При этом окружающй мир нарисован режиссером пусть и весьма условными грубыми мазками, но максимально отвратительно. Здесь, при мудром правлении президента Сигмундуса, царят стабильность, достаток и благополучие. Каждый гражданин этого мудрого государства обязан несколько часов в день смотреть телевизор, потреблять определенное количество социальных благ и пользоваться услугами, предоставляемыми капиталистическим обществом. Если этого не происходит, например, человек отказывается брать кредит или платить профсоюзные взносы – он сразу становится объектом внимания специальной психиатрической службы, которая определяет степень болезни и назначает лечение. Никаких репрессий, никаких тюрем – они только мешают превращать людей в тихое, послушное стадо, которое группа революционеров пытается оторвать от их сытных кормушек.

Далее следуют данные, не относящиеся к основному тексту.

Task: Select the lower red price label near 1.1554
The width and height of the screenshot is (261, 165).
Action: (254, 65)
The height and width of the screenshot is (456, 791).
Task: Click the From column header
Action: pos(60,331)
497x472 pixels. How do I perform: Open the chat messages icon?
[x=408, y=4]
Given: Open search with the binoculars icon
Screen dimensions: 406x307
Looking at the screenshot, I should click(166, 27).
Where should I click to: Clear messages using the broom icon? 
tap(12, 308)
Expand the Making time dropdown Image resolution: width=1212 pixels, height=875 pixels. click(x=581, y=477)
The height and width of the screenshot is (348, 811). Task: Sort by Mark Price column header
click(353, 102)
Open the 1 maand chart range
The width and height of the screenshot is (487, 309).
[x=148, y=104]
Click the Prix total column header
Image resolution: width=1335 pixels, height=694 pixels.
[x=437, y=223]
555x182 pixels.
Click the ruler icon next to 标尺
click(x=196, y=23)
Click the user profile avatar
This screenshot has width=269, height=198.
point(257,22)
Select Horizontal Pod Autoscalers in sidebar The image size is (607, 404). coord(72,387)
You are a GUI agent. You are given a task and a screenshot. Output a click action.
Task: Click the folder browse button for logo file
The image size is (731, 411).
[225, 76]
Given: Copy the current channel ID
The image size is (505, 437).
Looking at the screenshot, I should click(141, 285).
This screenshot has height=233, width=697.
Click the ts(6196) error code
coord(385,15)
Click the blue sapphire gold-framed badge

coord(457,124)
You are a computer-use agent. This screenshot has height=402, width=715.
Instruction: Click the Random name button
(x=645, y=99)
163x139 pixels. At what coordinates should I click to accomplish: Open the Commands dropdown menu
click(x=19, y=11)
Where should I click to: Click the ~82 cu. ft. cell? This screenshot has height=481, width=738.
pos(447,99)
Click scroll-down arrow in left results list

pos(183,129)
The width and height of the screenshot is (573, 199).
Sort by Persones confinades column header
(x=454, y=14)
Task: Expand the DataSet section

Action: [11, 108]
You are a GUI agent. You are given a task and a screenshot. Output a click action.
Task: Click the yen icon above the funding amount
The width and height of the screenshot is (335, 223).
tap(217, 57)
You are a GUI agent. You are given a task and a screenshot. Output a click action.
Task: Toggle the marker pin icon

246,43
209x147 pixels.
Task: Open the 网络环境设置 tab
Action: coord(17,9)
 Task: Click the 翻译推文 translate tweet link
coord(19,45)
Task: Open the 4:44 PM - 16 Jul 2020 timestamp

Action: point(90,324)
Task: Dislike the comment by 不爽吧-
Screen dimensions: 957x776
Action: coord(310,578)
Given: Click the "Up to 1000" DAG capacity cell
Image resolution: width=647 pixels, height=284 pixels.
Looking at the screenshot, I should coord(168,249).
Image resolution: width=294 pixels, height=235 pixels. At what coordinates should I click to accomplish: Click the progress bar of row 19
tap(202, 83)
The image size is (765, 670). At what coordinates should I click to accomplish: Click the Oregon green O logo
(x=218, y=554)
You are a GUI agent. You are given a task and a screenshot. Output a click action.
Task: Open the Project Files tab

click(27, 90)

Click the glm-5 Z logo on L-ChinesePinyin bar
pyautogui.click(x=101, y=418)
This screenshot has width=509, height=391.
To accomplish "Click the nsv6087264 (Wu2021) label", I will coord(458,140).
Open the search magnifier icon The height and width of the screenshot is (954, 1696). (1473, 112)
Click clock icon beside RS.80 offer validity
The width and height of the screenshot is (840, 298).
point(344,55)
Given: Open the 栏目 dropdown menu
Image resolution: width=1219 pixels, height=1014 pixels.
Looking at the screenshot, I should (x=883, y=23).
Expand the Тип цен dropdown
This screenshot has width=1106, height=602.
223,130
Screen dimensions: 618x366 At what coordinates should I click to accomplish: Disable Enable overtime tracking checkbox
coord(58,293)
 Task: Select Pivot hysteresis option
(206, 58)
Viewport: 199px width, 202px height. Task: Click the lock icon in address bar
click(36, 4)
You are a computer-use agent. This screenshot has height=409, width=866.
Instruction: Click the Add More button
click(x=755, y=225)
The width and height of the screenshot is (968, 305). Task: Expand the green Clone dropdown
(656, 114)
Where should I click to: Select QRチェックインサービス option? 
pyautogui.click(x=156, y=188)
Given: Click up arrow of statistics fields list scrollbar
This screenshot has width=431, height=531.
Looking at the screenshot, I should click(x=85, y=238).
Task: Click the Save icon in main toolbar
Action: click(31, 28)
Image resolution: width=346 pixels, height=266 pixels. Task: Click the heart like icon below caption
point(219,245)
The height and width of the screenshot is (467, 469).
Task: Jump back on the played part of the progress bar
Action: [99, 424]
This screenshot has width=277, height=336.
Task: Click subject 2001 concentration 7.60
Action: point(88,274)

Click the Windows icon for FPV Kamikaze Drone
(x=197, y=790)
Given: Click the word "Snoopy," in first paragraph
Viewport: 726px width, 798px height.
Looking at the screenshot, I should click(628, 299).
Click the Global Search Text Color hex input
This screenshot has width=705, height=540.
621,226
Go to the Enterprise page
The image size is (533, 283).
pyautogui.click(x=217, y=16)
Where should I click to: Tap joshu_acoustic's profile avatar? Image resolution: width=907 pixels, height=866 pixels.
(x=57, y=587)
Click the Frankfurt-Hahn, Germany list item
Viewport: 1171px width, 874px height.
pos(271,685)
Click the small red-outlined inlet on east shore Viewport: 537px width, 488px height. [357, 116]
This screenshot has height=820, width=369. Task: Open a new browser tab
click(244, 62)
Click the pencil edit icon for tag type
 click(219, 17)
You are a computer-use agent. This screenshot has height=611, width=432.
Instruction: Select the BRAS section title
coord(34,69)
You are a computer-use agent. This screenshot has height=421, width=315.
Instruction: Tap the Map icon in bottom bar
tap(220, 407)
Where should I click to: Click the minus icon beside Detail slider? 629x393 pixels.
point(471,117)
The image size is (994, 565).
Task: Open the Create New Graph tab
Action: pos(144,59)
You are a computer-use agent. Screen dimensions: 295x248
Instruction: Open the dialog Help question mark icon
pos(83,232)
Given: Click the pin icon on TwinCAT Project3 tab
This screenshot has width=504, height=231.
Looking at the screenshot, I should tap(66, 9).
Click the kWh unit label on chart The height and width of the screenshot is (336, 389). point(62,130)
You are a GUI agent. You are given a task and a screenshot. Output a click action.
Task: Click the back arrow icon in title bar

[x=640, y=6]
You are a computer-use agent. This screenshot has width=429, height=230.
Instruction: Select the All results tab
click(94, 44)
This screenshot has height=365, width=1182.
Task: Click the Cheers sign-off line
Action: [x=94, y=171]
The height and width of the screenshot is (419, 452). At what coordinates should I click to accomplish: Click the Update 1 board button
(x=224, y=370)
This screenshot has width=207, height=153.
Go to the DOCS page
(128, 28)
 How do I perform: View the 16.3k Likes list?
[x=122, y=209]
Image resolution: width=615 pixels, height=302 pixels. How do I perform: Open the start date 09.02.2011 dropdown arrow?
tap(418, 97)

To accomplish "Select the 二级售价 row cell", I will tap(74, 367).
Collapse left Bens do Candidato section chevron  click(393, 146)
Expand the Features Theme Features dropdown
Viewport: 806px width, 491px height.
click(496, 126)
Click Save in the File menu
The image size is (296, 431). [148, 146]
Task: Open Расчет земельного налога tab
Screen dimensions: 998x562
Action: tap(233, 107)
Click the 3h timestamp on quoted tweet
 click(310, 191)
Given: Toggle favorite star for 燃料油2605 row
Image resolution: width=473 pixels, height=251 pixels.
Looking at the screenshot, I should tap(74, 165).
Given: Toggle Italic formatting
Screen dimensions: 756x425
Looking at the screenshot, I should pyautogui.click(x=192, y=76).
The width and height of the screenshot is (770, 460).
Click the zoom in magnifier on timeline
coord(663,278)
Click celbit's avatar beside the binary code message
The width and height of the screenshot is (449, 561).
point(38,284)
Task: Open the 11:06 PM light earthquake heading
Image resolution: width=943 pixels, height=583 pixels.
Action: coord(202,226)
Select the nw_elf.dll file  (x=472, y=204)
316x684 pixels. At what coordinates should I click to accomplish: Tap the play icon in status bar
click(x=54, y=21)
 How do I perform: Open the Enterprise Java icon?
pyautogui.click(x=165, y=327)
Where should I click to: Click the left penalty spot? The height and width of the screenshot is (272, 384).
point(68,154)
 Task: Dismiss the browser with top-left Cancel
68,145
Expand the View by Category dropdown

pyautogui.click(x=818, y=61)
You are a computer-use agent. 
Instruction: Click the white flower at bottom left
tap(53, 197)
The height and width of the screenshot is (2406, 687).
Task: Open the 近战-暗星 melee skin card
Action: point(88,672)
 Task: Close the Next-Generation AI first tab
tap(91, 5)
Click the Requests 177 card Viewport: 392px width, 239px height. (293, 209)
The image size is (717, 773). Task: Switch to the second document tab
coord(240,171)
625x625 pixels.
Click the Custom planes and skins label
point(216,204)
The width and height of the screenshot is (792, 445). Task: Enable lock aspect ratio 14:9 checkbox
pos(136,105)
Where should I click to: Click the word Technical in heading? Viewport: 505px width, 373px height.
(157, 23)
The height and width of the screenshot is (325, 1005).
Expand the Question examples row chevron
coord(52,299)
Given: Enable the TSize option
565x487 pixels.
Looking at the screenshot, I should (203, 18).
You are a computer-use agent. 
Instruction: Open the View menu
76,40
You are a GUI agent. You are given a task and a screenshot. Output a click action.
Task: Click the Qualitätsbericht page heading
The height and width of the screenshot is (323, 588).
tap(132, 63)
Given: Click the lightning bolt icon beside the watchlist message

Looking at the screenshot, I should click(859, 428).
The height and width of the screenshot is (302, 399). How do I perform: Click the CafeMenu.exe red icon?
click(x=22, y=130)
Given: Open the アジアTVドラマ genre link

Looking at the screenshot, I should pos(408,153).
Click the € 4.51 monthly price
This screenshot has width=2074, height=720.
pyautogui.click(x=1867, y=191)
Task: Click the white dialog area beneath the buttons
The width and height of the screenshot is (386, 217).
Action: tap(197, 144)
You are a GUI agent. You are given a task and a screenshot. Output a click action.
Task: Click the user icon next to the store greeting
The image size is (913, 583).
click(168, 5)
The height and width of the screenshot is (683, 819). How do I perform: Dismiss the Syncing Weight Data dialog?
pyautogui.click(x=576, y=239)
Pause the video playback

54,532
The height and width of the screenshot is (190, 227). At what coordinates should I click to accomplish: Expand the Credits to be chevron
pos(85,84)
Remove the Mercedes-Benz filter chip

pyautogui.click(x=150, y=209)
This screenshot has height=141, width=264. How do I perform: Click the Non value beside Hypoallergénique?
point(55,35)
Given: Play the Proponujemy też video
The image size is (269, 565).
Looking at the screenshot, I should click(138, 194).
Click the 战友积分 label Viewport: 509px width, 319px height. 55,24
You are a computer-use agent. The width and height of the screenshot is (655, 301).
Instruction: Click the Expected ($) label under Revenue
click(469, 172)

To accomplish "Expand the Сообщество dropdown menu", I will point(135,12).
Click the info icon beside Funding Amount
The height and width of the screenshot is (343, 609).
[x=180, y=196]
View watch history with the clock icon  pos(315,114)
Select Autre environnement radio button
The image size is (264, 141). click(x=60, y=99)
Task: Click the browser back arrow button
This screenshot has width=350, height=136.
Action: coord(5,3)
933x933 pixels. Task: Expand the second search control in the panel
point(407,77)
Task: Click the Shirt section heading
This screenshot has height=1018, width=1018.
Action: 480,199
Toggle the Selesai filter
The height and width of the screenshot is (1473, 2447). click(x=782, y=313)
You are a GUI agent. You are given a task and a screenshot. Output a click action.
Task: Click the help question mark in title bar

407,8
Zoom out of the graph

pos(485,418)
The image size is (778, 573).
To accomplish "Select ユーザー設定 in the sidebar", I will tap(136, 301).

Но если у Оруэлла, который без всякого сомнения, входил в число вдохновителей Карлеса Дюрана (наряду с классиками марксизма и утопистами эпохи Просвещения), бунт против подобной системы априори подразумевался разумным и необходимым, то у каталонца в его необходимости сомнений нет, но вот в разумности… Действительно, превращать стадо овец в волков – то еще мероприятие. Волков ведь по сравнению с овцами немного и прокормить их не так уж и трудно, а вот тысячи голодных парнокопытных, требующих мяса вместо травы – это уже настоящий апокалипсис. Не лучше ли пожертвовать парой-тройкой симпатичных революционеров, чтобы и овцы были сыты, и волки целы? А либерсину лучше придержать для кухонь, на которых прекрасно обсуждать грядущее падение режима (франко, брежнева, путина, гитлера, черта лысого). Возможно, конечно, что подобная позиция, скрывающаяся за внешней фрондой, и не позволила каталонским киноподпольщикам добиться серьезного мирового признания. Все-таки бунтари всегда были в почете, в отличие от конформистов. Но не признать за ней некой сермяжной правды будет тоже как-то неправильно.